**WORK INSTRUCTION**
The answer must consist only of the lines in the records below from the line with "At what coordinates" to the line with "Task: Sort files by Modifié le column", both included, copied word for word with every picture left out.

[Saved entries]
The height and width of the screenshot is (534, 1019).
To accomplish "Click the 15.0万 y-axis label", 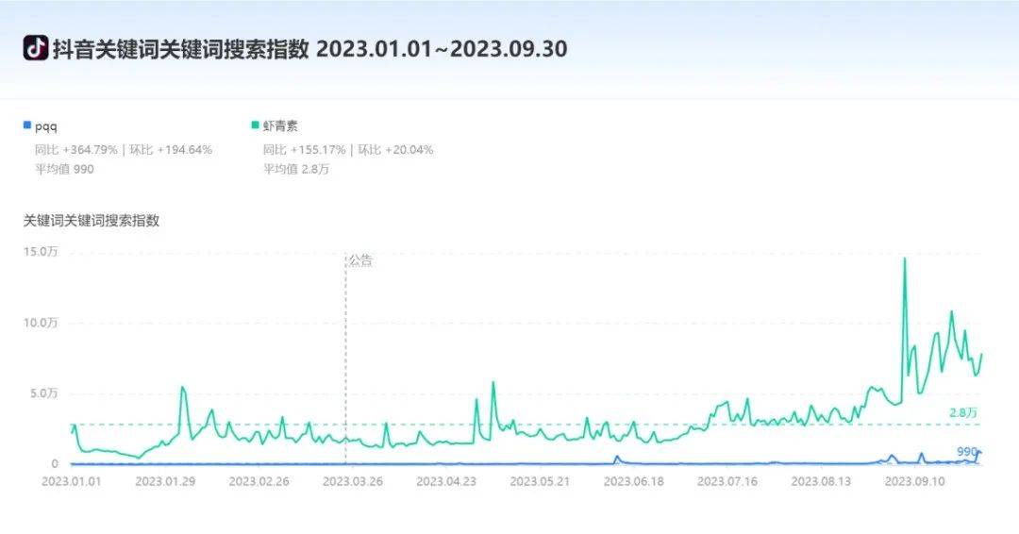I will coord(41,252).
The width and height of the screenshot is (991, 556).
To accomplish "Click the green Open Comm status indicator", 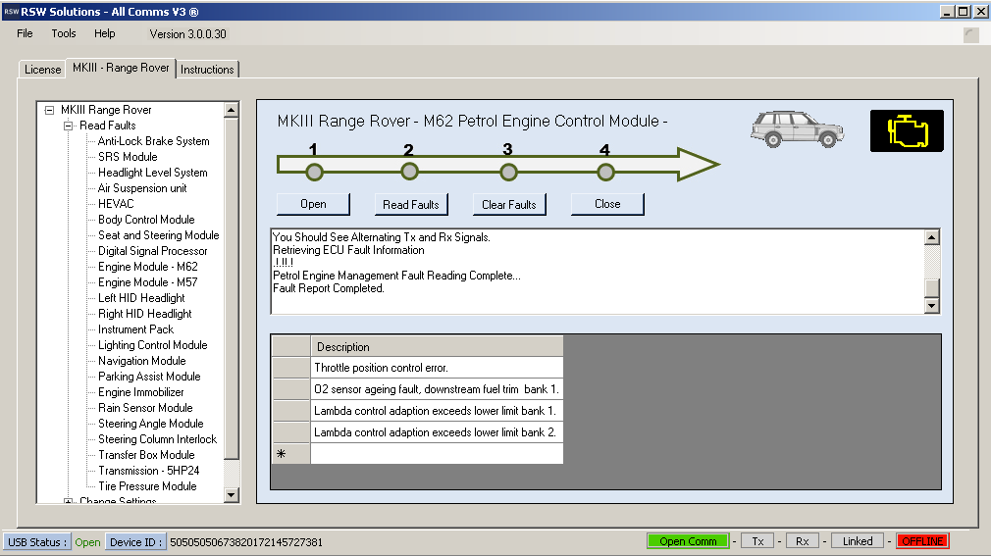I will click(x=688, y=541).
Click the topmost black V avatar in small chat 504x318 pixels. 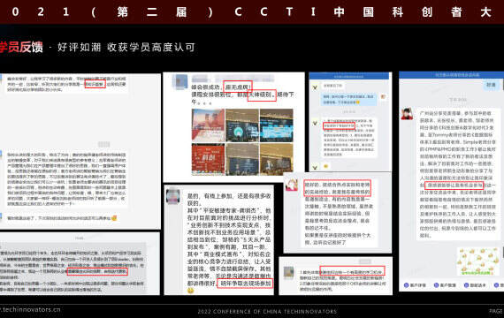(315, 87)
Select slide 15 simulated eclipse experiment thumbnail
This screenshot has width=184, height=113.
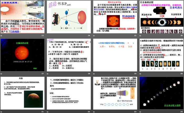pyautogui.click(x=115, y=17)
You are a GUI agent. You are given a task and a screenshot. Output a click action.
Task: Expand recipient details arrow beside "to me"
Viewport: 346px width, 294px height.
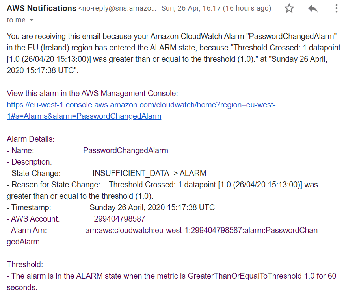[x=32, y=20]
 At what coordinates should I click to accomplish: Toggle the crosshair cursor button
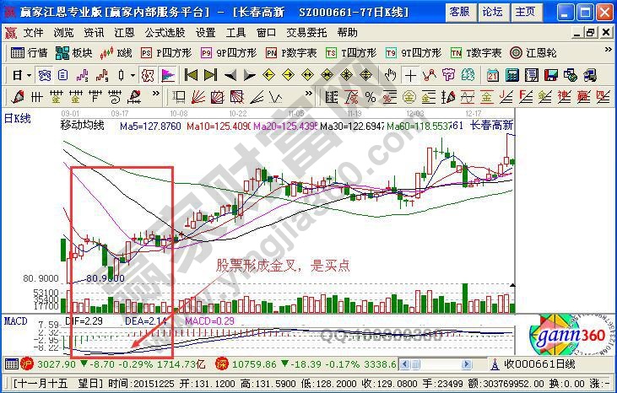pyautogui.click(x=410, y=74)
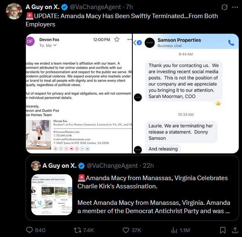Image resolution: width=242 pixels, height=237 pixels.
Task: Open the @VaChangeAgent handle link in the header
Action: 95,7
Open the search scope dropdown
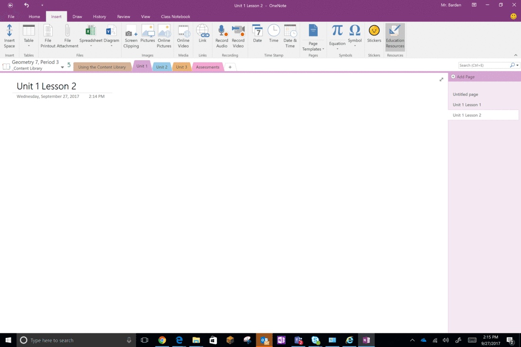 click(517, 65)
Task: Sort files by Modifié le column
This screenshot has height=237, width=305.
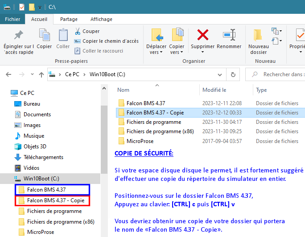Action: point(214,90)
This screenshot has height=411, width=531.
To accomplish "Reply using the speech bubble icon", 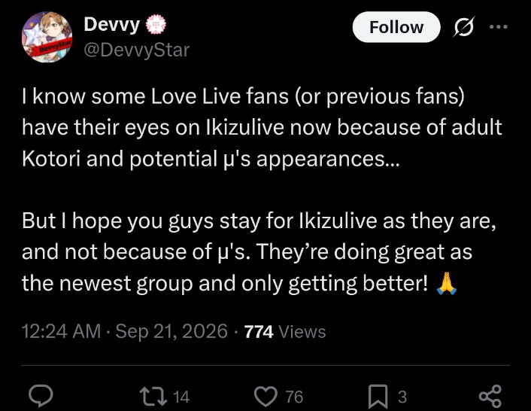I will tap(41, 396).
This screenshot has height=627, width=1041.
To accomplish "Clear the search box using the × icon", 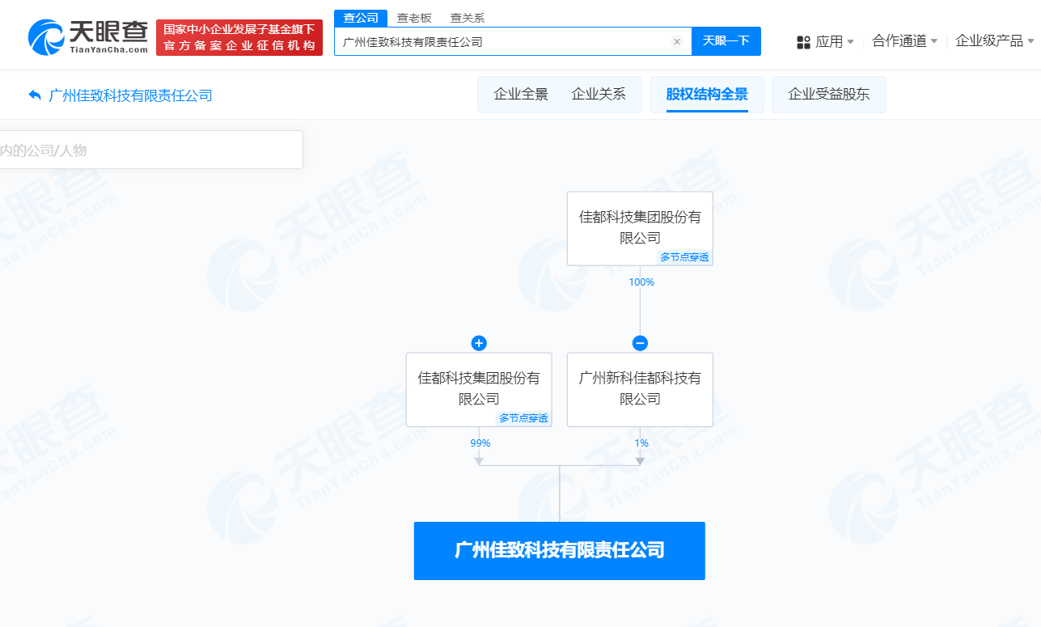I will pos(676,41).
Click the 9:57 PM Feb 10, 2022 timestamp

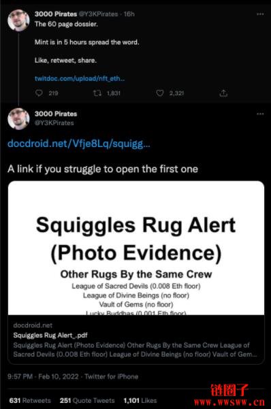pyautogui.click(x=43, y=376)
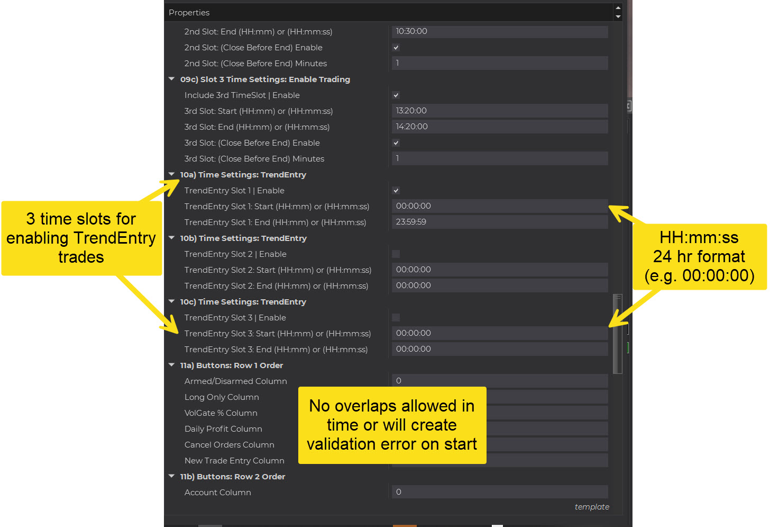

**THE ANSWER**
 At what coordinates should I click to accomplish: Toggle the crosshair cursor button
pyautogui.click(x=410, y=74)
Image resolution: width=242 pixels, height=237 pixels.
Task: Open the @VaChangeAgent handle link in the header
Action: 95,7
Open the search scope dropdown
 click(517, 65)
Task: Sort files by Modifié le column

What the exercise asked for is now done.